TASK TO COMPLETE: Copy the items below word for word, starting at the line that contains "527x296 pixels. At" and continuing through the end of the items. Omit the pictures.

RECORDS SHOWN:

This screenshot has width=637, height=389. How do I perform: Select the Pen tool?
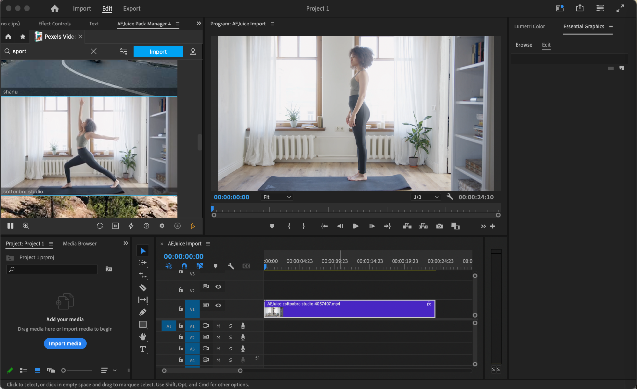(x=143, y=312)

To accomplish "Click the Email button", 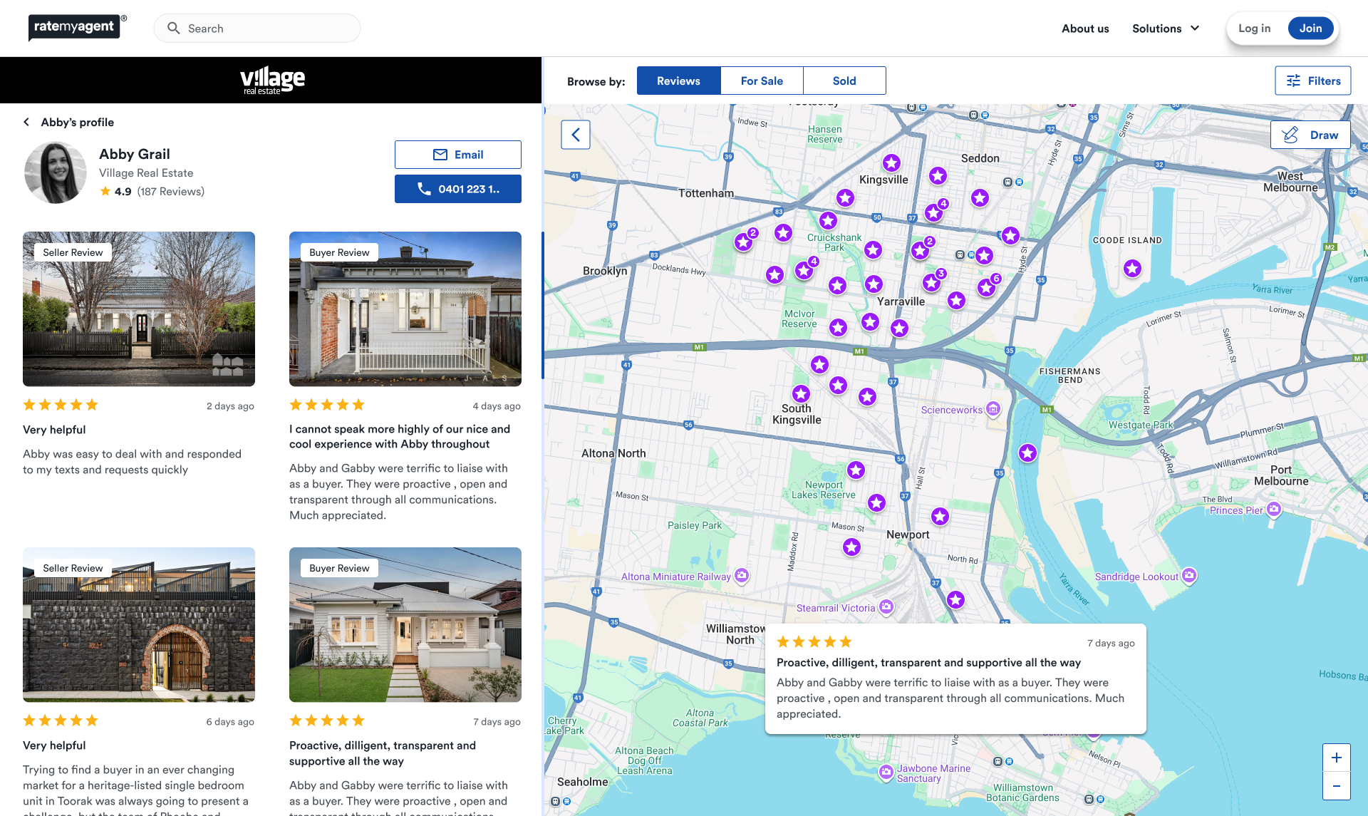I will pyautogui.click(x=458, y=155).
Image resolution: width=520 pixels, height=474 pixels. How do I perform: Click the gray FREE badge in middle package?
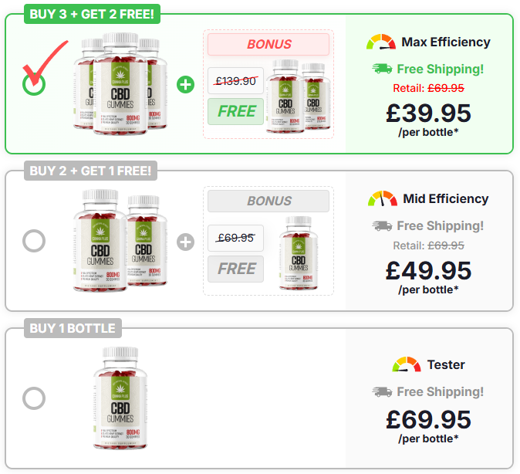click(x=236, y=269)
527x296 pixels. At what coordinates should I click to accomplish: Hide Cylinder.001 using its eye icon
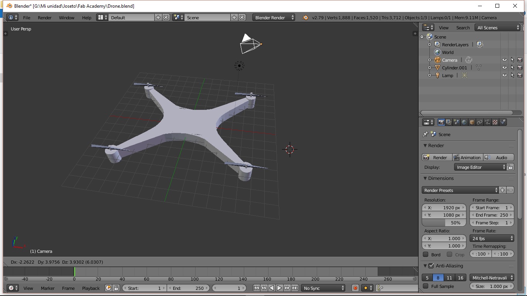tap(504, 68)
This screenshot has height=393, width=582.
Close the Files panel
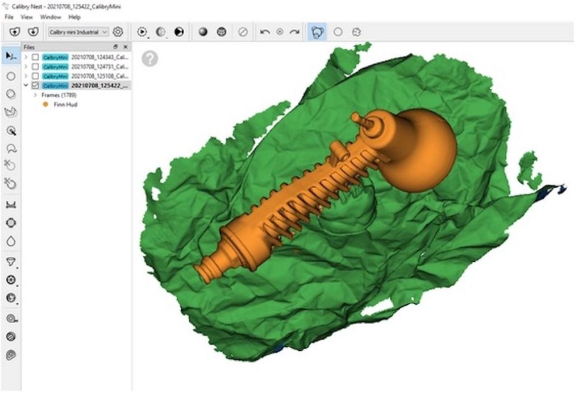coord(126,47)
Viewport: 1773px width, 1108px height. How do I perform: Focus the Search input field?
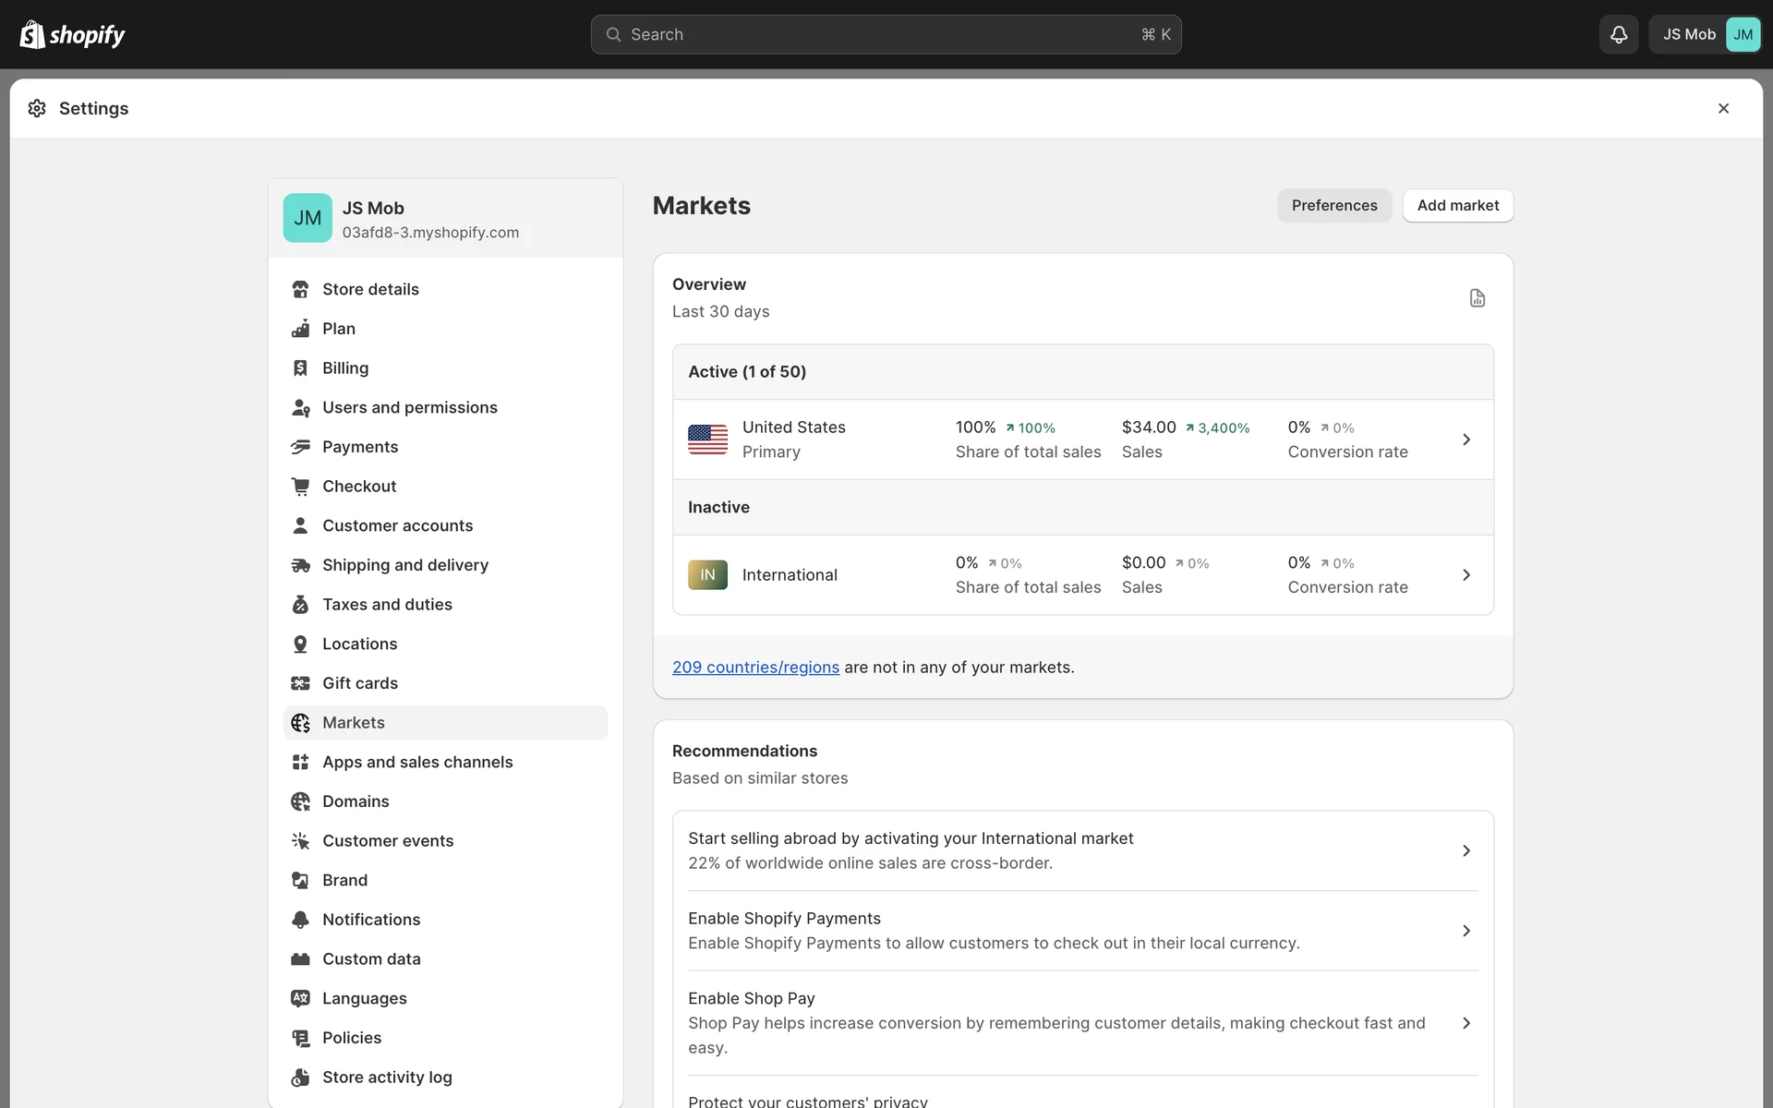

WORKED SOLUTION:
527x296 pixels. At what coordinates should I click to accomplish: Hide Cylinder.001 using its eye icon
tap(504, 68)
This screenshot has height=393, width=582.
Close the Files panel
coord(126,47)
Viewport: 1773px width, 1108px height. How do I perform: Focus the Search input field?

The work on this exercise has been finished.